:: Data supplied
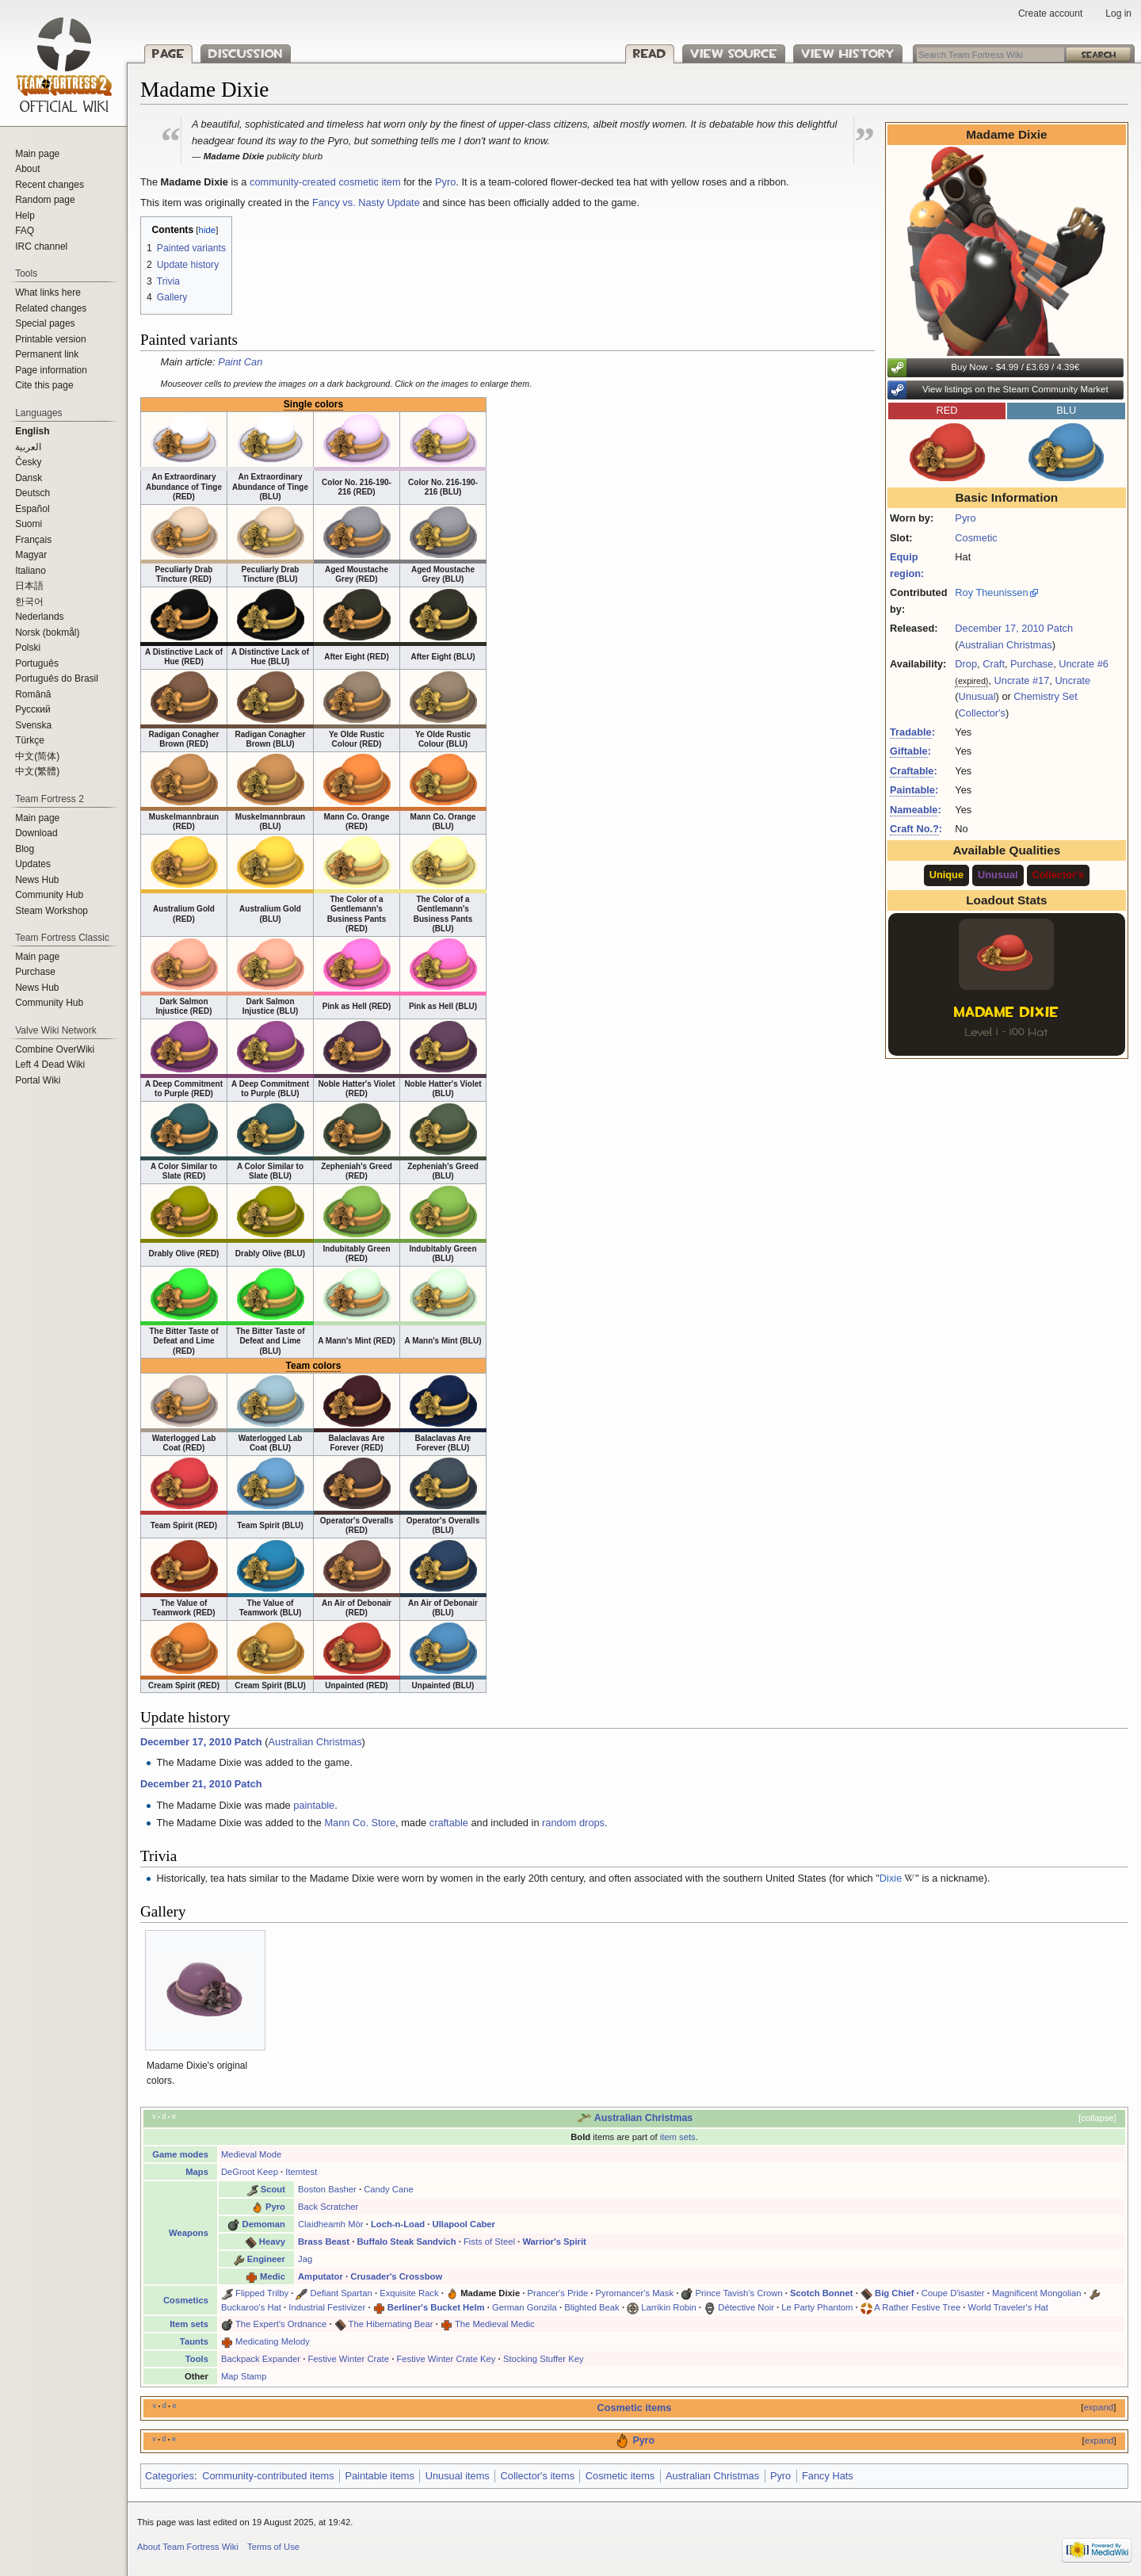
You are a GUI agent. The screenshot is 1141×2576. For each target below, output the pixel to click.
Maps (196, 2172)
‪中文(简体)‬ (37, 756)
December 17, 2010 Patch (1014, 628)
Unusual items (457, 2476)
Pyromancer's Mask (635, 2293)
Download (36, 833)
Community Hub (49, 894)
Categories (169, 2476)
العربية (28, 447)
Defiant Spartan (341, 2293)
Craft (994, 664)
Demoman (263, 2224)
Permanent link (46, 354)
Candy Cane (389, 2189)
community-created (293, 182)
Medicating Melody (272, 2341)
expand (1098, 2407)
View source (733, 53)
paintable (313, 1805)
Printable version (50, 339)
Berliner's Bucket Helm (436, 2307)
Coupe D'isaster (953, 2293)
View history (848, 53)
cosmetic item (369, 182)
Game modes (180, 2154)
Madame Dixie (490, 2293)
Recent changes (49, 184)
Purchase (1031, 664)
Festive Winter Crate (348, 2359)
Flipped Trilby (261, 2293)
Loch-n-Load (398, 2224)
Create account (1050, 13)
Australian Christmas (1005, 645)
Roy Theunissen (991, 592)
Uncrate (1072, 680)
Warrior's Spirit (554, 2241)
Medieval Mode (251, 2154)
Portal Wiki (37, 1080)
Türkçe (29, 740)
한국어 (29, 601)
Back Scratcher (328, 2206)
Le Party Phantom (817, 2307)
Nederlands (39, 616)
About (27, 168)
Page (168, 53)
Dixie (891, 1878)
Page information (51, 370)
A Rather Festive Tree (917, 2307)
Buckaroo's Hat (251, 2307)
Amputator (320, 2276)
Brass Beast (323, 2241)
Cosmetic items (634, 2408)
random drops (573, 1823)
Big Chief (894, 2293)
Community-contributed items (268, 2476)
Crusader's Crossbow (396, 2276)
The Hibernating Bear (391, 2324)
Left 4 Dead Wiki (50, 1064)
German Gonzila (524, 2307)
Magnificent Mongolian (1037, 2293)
::::
Requirements
Swap "Craft" for "Forge" in the rows that begin at the one containing "Pyromancer's Mask (635, 2293)" and stop after the one containing "Candy Cane (389, 2189)". Reproduce only those rows, with everything else unchanged.

Written solution
Pyromancer's Mask (635, 2293)
Download (36, 833)
Community Hub (49, 894)
Categories (169, 2476)
العربية (28, 447)
Defiant Spartan (341, 2293)
Forge (994, 664)
Demoman (263, 2224)
Permanent link (46, 354)
Candy Cane (389, 2189)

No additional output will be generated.